A CNN headline yesterday stated: Farewell Starman: World mourns loss of a musical giant. The person mourned was David Bowie, dead at 69, a transformative figure in Rock Music. I did not recognize the name at all—but it brought an echo. I knew at least one famous Bowie, Jim Bowie, the American nineteenth century adventurer, he who’s famous for the Bowie Knife. And I’ve known about him since I was ten. That was in Europe, but I was a great admirer of American heroes and much wishing I had a knife like Bowie’s. The David I’m talking about was born just about then.
I didn’t recognize the name because, like most people, I have terrae incognitae in my life. The great majority of them, in my case, have to do with the arts, particularly the popular arts, and especially pop music—or the institutional aspects of the movie business.

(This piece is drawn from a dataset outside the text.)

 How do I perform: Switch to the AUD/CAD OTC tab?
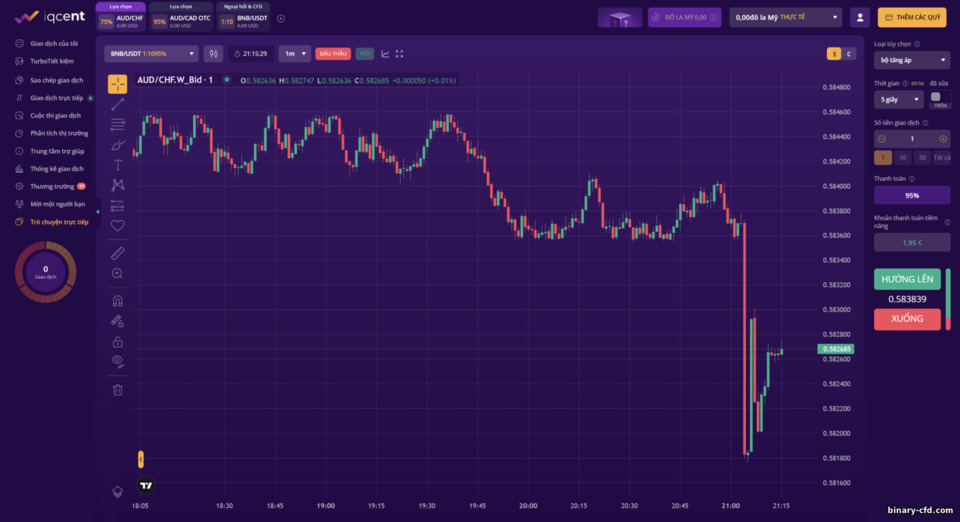pyautogui.click(x=181, y=17)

But when the “world mourns” one is inclined to look a little closer. Well, today I learned that David Bowie, who was born in London on January 8, 1947, was born as David Robert Jones. In his early musical career, he went by the name of Davy Jones, a name that no doubt meant to echo Davy Jones’ Locker, thus where drowned sailors gather after death. Our David, however, had a problem. In the highly competitive world of Rock, another Davy Jones, Davy Jones of the Monkees, was also on the musical stage. To differentiate himself from that competitor, our David changed his name to David Bowie and—here’s the rub—he renamed himself deliberately after the famed Jim Bowie of the knife. The link in my mind that sprang up over that last name was not just a coincidence.

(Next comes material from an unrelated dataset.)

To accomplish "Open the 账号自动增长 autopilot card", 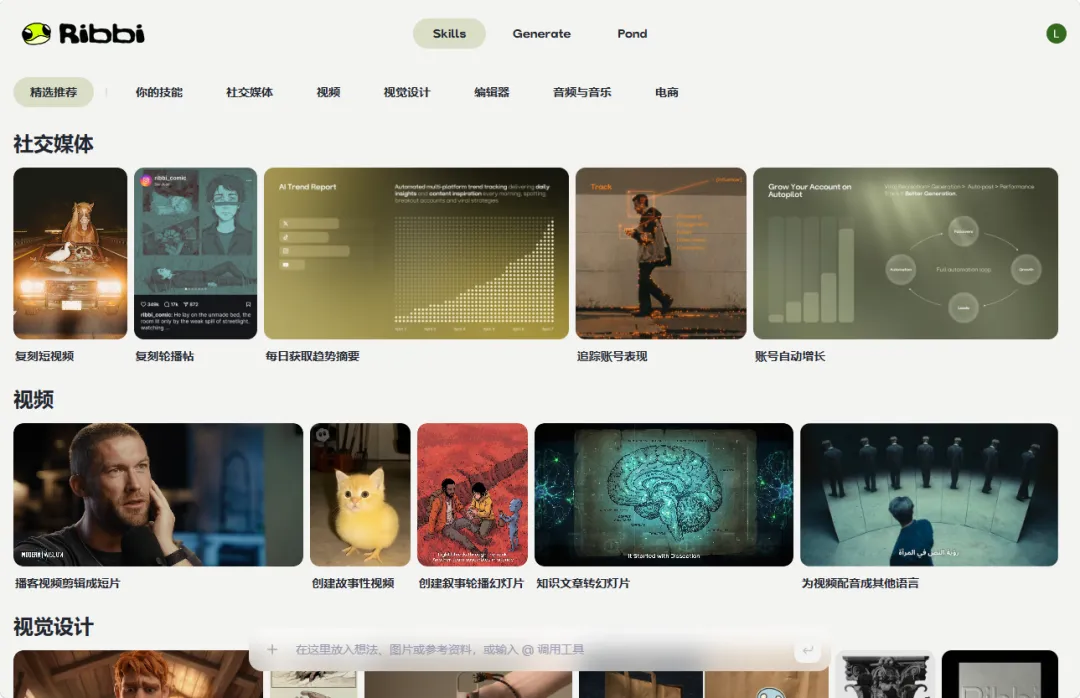I will click(x=905, y=253).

Yesterday also threw a brief light on another of my unknown earths. News also came yesterday of the Golden Globes Awards. Bowie perhaps had prepared me for a minor shock. I realized that I knew nothing about that award either. The Oscars were familiar (the Academy Awards), but Golden Globes? Well, the Oscars have been around since 1929, the Golden Globes “only” since 1947—the year of Bowie’s birth. The Movie Industry is better known to me than Rock, but not well enough to arouse a desire to follow its annual rituals of recognition. And that, rituals of recognition, in part illuminate my own ignoring of large segments of art.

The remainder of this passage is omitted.